Specifying what files to back up - overview (see well down this page for "Example use"):
- For file-count-based progress, you need a find that supports -print0; this includes GNU find (most
Linuxes have this) and
the find command found natively on at least two of the BSD's.
- For file-size-based progress, you have two options:
- Use a "find" command that supports -printf; this includes GNU find but not FreeBSD's find. Use
such a find command with the full-prestat progress mode.
- Use a "find" command that supports -print0, in the full-poststat progress mode. This is a little
slower than full-prestat, but should be OK in most situations.
- Faking find -print0:
- You can kind of fake having -print0 with "find / -xdev -print | tr '\012' '\0'".
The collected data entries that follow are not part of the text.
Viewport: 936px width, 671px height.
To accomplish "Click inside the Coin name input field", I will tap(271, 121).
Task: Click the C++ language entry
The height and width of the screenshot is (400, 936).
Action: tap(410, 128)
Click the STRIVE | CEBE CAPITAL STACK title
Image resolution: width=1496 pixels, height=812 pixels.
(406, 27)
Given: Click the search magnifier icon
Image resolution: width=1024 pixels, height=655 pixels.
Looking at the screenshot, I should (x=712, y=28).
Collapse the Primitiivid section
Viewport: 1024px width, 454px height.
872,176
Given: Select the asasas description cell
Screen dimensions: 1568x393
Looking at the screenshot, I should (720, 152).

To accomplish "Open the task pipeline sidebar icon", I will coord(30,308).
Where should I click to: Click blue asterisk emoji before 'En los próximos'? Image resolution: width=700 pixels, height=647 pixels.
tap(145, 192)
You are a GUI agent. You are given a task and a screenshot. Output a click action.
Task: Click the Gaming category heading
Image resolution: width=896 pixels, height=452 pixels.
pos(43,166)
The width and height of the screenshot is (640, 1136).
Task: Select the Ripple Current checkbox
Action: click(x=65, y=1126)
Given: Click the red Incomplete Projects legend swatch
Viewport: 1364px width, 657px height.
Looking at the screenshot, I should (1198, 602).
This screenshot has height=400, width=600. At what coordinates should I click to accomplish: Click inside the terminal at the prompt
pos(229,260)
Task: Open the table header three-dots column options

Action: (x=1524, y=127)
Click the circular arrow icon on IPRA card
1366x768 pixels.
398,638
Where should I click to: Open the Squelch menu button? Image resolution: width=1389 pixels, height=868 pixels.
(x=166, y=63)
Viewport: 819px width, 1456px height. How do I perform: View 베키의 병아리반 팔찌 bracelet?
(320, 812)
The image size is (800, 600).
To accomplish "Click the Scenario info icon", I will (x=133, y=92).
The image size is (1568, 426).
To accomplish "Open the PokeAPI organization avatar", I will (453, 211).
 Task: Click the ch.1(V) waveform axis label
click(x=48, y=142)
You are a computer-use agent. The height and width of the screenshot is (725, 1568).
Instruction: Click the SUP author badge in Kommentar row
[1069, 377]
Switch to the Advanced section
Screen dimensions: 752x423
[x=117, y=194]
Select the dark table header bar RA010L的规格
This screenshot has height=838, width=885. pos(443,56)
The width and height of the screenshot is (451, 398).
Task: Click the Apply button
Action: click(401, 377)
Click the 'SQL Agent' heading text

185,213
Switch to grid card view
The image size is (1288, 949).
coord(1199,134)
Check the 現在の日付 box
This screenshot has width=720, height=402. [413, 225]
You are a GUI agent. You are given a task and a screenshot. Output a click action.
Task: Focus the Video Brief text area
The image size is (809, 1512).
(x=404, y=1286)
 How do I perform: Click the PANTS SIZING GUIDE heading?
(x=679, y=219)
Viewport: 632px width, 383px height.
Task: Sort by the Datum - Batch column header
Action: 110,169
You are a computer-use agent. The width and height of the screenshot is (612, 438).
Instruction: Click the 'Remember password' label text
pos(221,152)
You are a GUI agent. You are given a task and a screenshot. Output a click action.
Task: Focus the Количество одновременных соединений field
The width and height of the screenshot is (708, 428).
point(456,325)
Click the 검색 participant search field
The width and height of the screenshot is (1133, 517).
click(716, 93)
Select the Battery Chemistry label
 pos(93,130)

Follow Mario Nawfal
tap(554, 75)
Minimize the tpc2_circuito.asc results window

- Of course, this is going to make a mess of files that newlines in their filenames - which should be rare, but isn't
impossible.
- Generally speaking, file-size-based progress is more accurate than file-count-based progress.
Dependencies:
- A suitable find command.
- Backshift is going to want an xz binary to do compression with, at least until there's a python
module that directly supports xz.
- Filesystems - for remote saves
- sshfs
- CIFS
- NFS
- ...but see the backshift notes for your OS, if any.
- For building / testing:
- You may want SVN (Subversion)
- m4 with which to create the pure python and/or cython rolling checksum modules
Features include:
- Ability to deduplicate data on a variable-sized, content-based blocking
- Just renaming a 1.5 gigabyte file doesn't cause a second copy of that same file to be
stored, unlike rsync-based schemes
- Storing 3 identical copies of your fambly jpeg's on 3 different computers results in a single copy of the
pictures being stored in the repository
- Changing one byte in the middle of a 6 gigabyte file doesn't result in a distinct copy of the whole
file in the repository - only the changed block is stored again
- Compresses deduplicated chunks with xz compression
- Compresses almost all metadata, again with xz compression
- Few to no arbitrary limits on how big files can be - even if you're backing up to
file-size-limited filesystem.
- Ability to expire old data for the repo as a whole (planned, not yet implemented - not down to a host
or filesystem granularity, just repo-granularity)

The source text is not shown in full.